Task details ▸
The material below must be output exactly, line for line.

Task data ▸

════════════════

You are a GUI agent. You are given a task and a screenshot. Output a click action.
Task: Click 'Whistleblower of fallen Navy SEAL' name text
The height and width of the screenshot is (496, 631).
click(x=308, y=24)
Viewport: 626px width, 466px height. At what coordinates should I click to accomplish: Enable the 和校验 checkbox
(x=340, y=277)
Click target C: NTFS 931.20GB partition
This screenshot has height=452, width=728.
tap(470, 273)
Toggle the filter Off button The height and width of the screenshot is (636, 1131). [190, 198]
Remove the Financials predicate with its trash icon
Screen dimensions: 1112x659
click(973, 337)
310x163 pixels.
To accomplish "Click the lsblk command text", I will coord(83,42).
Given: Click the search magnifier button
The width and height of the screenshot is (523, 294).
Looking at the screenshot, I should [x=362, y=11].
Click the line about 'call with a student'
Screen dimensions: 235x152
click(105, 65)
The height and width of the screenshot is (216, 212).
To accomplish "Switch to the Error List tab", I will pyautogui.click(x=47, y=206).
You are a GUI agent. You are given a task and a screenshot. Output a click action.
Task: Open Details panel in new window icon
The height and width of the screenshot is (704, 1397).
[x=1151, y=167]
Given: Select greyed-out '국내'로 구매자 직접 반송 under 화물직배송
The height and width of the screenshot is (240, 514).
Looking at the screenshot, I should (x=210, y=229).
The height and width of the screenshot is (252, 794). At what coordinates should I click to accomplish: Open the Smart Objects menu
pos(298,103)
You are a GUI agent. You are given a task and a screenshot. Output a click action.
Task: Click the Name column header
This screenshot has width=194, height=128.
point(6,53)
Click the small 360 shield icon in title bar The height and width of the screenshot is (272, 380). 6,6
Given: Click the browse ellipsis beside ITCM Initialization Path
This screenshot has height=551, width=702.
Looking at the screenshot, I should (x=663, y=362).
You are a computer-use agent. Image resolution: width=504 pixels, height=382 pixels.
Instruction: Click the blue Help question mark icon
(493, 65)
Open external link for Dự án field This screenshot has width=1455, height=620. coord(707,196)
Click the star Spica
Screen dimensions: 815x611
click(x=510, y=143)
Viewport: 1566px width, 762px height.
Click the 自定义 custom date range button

════════════════

Reply ▸
You are a GUI agent. You are given a task and a screenshot. Output a click action.
Task: Click 'Whistleblower of fallen Navy SEAL' name text
The height and width of the screenshot is (496, 631).
click(x=308, y=24)
Viewport: 626px width, 466px height. At what coordinates should I click to accomplish: Enable the 和校验 checkbox
(x=340, y=277)
Click target C: NTFS 931.20GB partition
This screenshot has height=452, width=728.
tap(470, 273)
Toggle the filter Off button The height and width of the screenshot is (636, 1131). [190, 198]
Remove the Financials predicate with its trash icon
Screen dimensions: 1112x659
click(973, 337)
310x163 pixels.
To accomplish "Click the lsblk command text", I will coord(83,42).
Given: Click the search magnifier button
The width and height of the screenshot is (523, 294).
Looking at the screenshot, I should [x=362, y=11].
Click the line about 'call with a student'
Screen dimensions: 235x152
click(105, 65)
The height and width of the screenshot is (216, 212).
To accomplish "Switch to the Error List tab", I will pyautogui.click(x=47, y=206).
You are a GUI agent. You are given a task and a screenshot. Output a click action.
Task: Open Details panel in new window icon
The height and width of the screenshot is (704, 1397).
[x=1151, y=167]
Given: Select greyed-out '국내'로 구매자 직접 반송 under 화물직배송
The height and width of the screenshot is (240, 514).
Looking at the screenshot, I should (x=210, y=229).
The height and width of the screenshot is (252, 794). At what coordinates should I click to accomplish: Open the Smart Objects menu
pos(298,103)
You are a GUI agent. You are given a task and a screenshot. Output a click action.
Task: Click the Name column header
This screenshot has width=194, height=128.
point(6,53)
Click the small 360 shield icon in title bar The height and width of the screenshot is (272, 380). 6,6
Given: Click the browse ellipsis beside ITCM Initialization Path
This screenshot has height=551, width=702.
Looking at the screenshot, I should (x=663, y=362).
You are a computer-use agent. Image resolution: width=504 pixels, height=382 pixels.
Instruction: Click the blue Help question mark icon
(493, 65)
Open external link for Dự án field This screenshot has width=1455, height=620. coord(707,196)
Click the star Spica
Screen dimensions: 815x611
click(x=510, y=143)
Viewport: 1566px width, 762px height.
Click the 自定义 custom date range button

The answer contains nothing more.